• [What you should do]:
In the entries below, how many lines include "セサミストリート"? Reply with the number and nothing more.

• [Records supplied]:

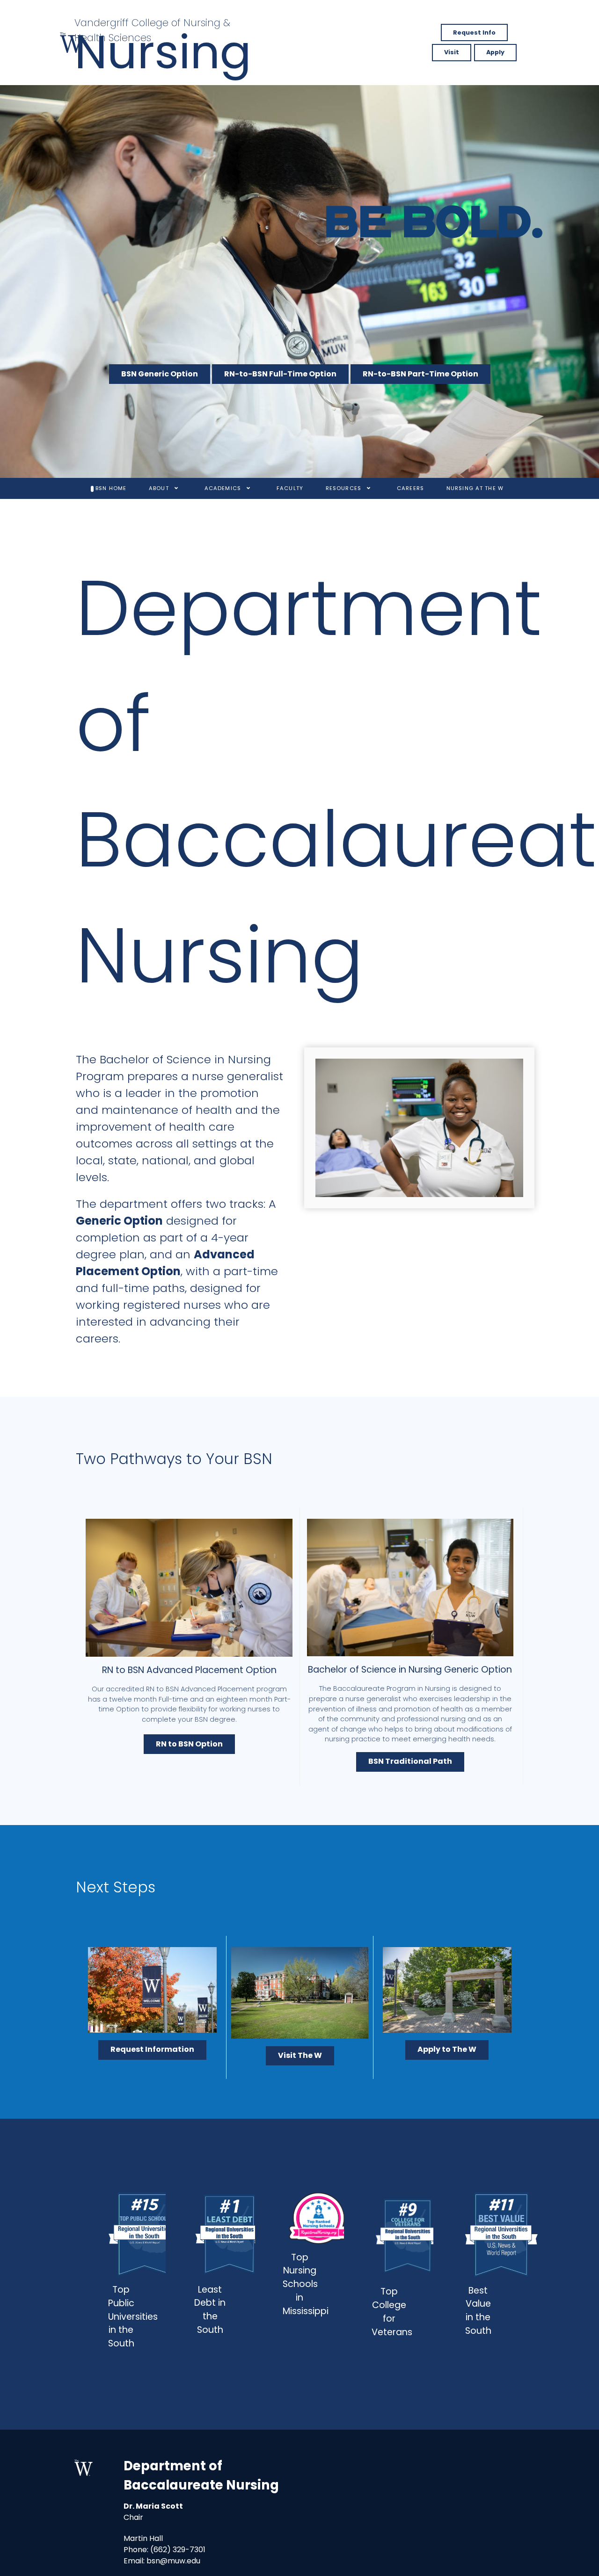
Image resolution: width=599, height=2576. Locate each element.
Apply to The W (446, 2049)
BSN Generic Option (159, 373)
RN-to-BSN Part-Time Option (420, 373)
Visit (451, 52)
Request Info (474, 32)
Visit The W (300, 2055)
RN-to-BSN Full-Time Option (280, 373)
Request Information (152, 2049)
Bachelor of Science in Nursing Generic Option (410, 1669)
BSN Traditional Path (410, 1761)
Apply (495, 52)
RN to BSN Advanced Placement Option (189, 1670)
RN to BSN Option (189, 1744)
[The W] (72, 42)
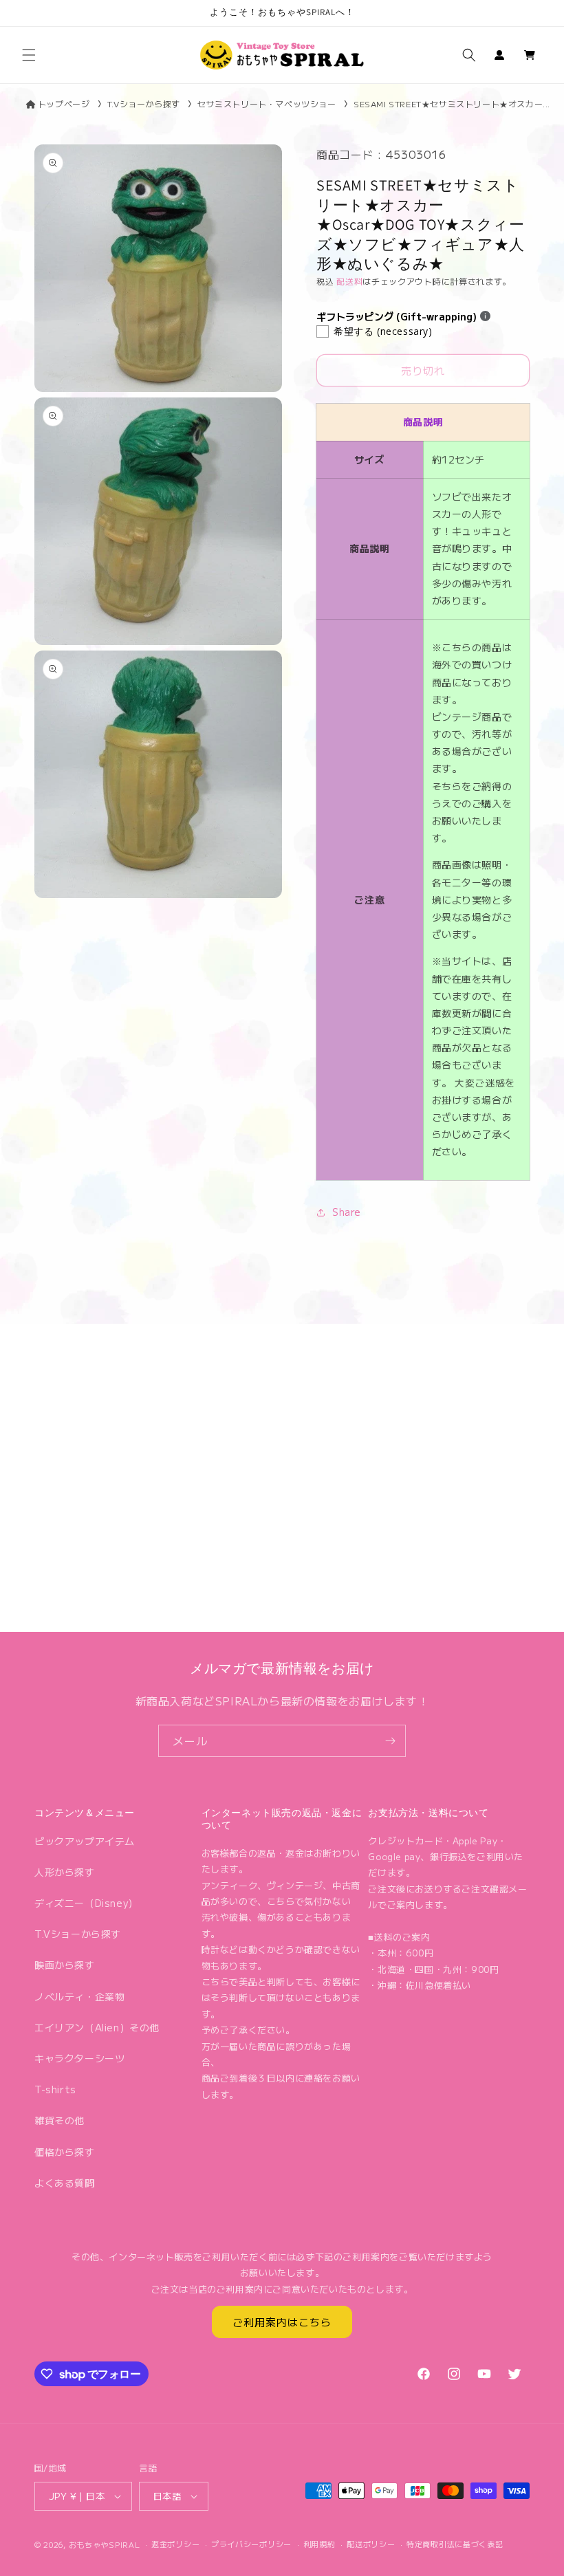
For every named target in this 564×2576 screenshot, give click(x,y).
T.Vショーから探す (143, 103)
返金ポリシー (175, 2543)
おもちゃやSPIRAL (104, 2544)
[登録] (390, 1741)
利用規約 (319, 2543)
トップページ (64, 103)
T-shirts (55, 2089)
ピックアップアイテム (84, 1841)
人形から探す (64, 1872)
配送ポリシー (371, 2543)
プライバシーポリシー (251, 2543)
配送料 (349, 281)
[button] (29, 55)
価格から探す (64, 2152)
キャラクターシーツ (79, 2058)
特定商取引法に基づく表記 (454, 2543)
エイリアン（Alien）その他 (97, 2027)
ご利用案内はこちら (282, 2322)
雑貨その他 (59, 2120)
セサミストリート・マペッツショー (266, 103)
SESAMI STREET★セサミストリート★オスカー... (452, 103)
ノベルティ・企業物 (79, 1996)
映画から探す (64, 1965)
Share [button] (346, 1212)
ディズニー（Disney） (86, 1903)
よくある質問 (64, 2183)
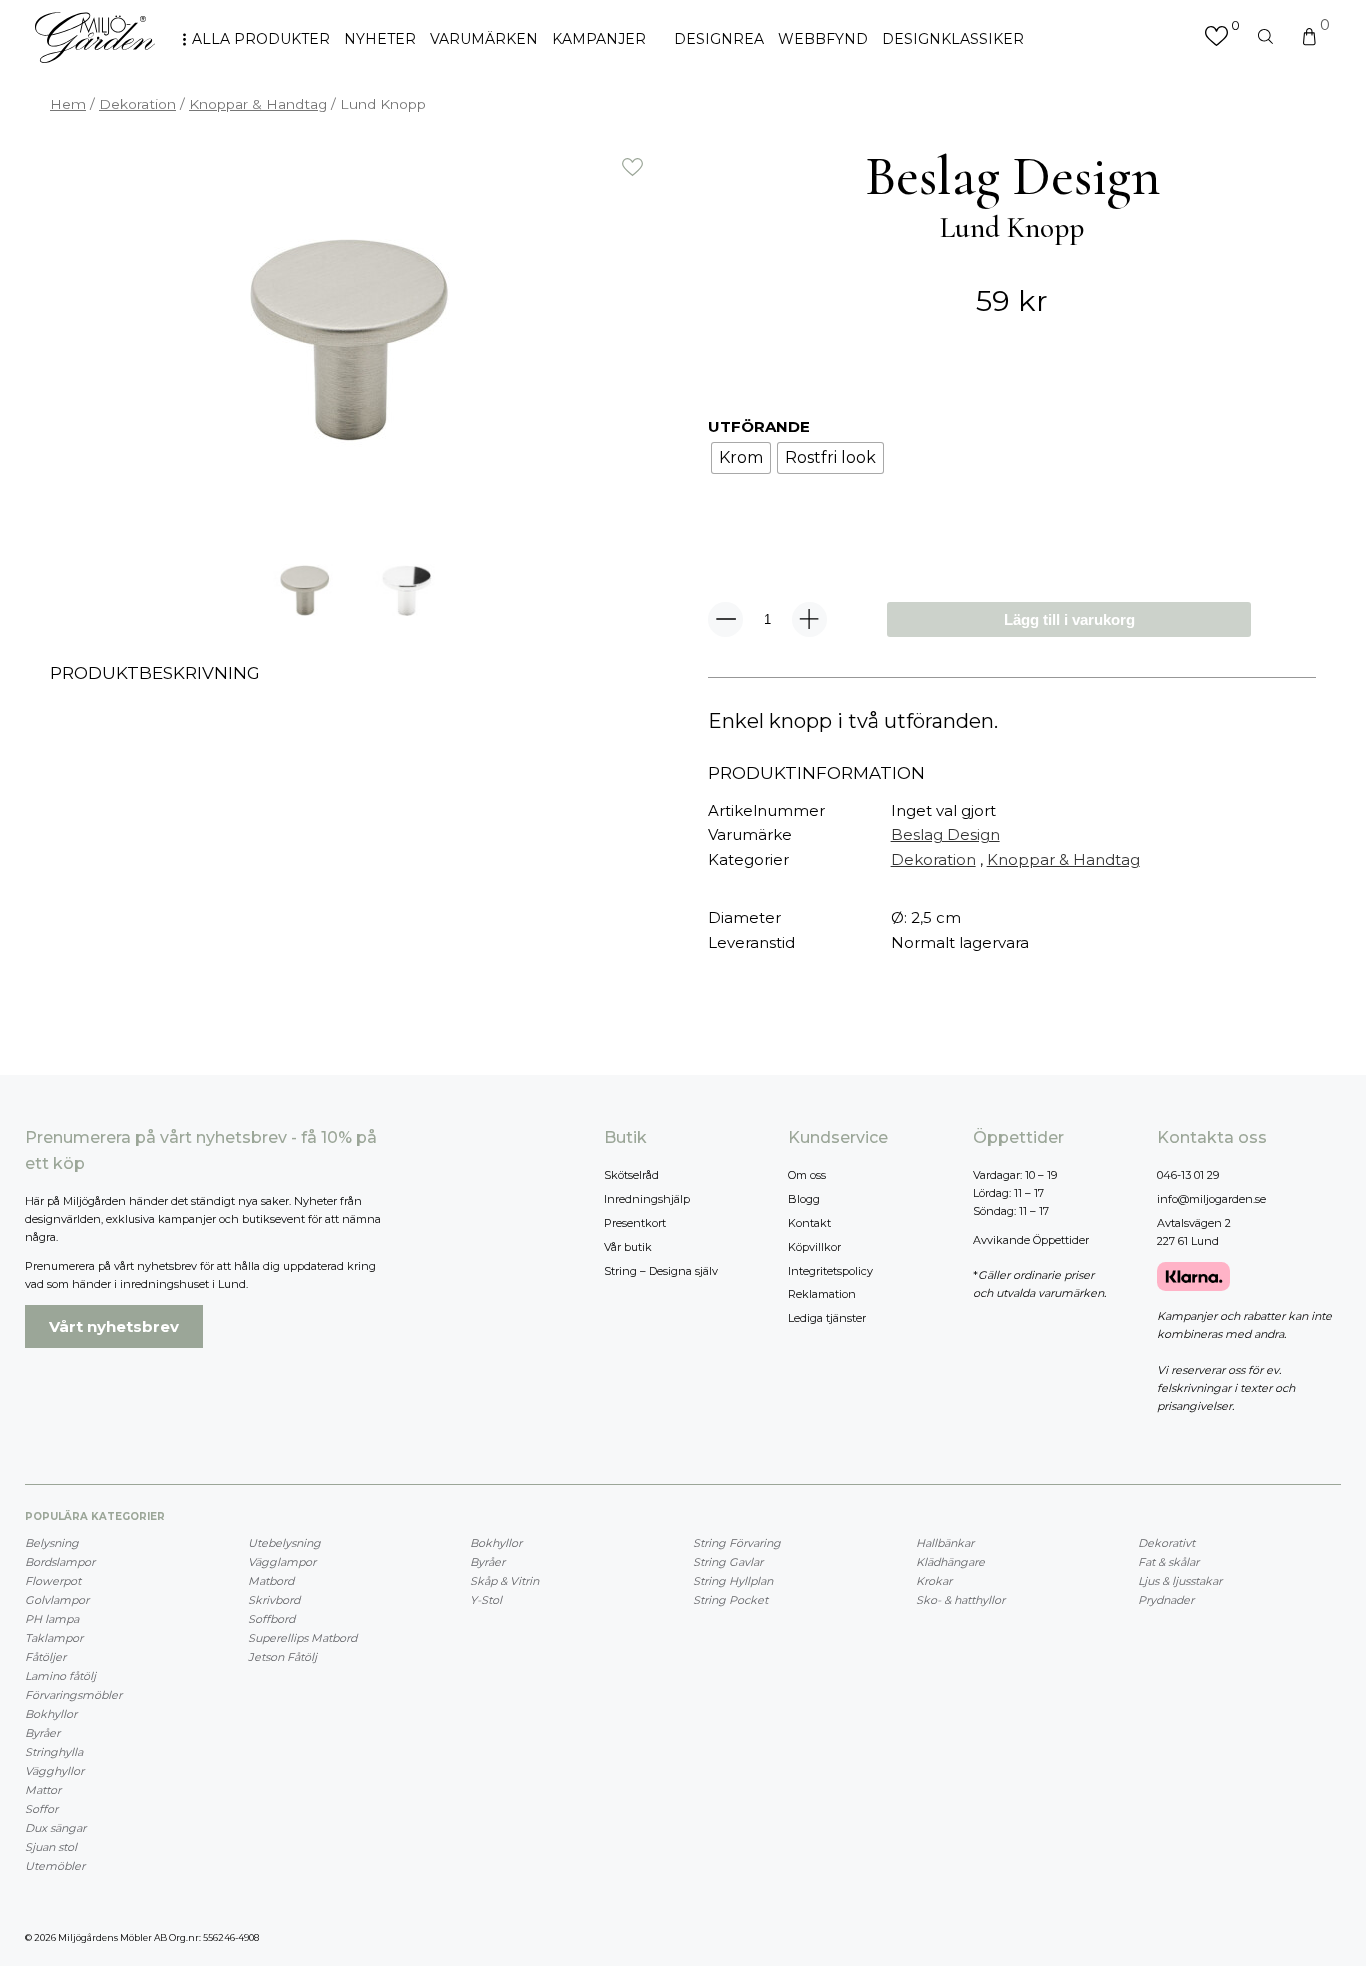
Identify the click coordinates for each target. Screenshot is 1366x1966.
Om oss (807, 1175)
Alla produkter (261, 39)
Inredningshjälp (647, 1199)
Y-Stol (486, 1600)
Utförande (759, 426)
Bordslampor (60, 1562)
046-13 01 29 (1188, 1175)
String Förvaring (737, 1543)
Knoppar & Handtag (258, 104)
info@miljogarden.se (1211, 1199)
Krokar (934, 1581)
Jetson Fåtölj (282, 1657)
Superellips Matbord (302, 1638)
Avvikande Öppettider (1031, 1240)
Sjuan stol (51, 1847)
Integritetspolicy (830, 1271)
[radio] (741, 458)
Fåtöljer (45, 1657)
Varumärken (484, 39)
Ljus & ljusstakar (1180, 1581)
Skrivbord (274, 1600)
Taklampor (54, 1638)
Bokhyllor (51, 1714)
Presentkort (635, 1223)
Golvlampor (57, 1600)
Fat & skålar (1168, 1562)
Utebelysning (284, 1543)
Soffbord (271, 1619)
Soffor (41, 1809)
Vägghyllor (54, 1771)
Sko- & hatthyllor (960, 1600)
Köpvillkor (814, 1247)
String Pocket (730, 1600)
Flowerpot (53, 1581)
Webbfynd (823, 39)
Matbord (271, 1581)
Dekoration (137, 104)
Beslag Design (945, 834)
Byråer (42, 1733)
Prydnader (1166, 1600)
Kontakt (809, 1223)
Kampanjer (599, 39)
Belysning (52, 1543)
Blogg (804, 1199)
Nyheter (380, 39)
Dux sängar (55, 1828)
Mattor (43, 1790)
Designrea (719, 39)
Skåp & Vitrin (504, 1581)
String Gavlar (728, 1562)
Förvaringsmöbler (73, 1695)
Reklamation (822, 1294)
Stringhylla (54, 1752)
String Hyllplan (733, 1581)
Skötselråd (631, 1175)
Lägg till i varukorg (1069, 619)
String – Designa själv (661, 1271)
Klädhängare (950, 1562)
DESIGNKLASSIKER (953, 39)
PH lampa (52, 1619)
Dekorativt (1166, 1543)
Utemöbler (55, 1866)
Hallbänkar (945, 1543)
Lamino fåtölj (60, 1676)
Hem (68, 104)
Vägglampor (282, 1562)
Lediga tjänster (827, 1318)
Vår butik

• [Exercise output]:
2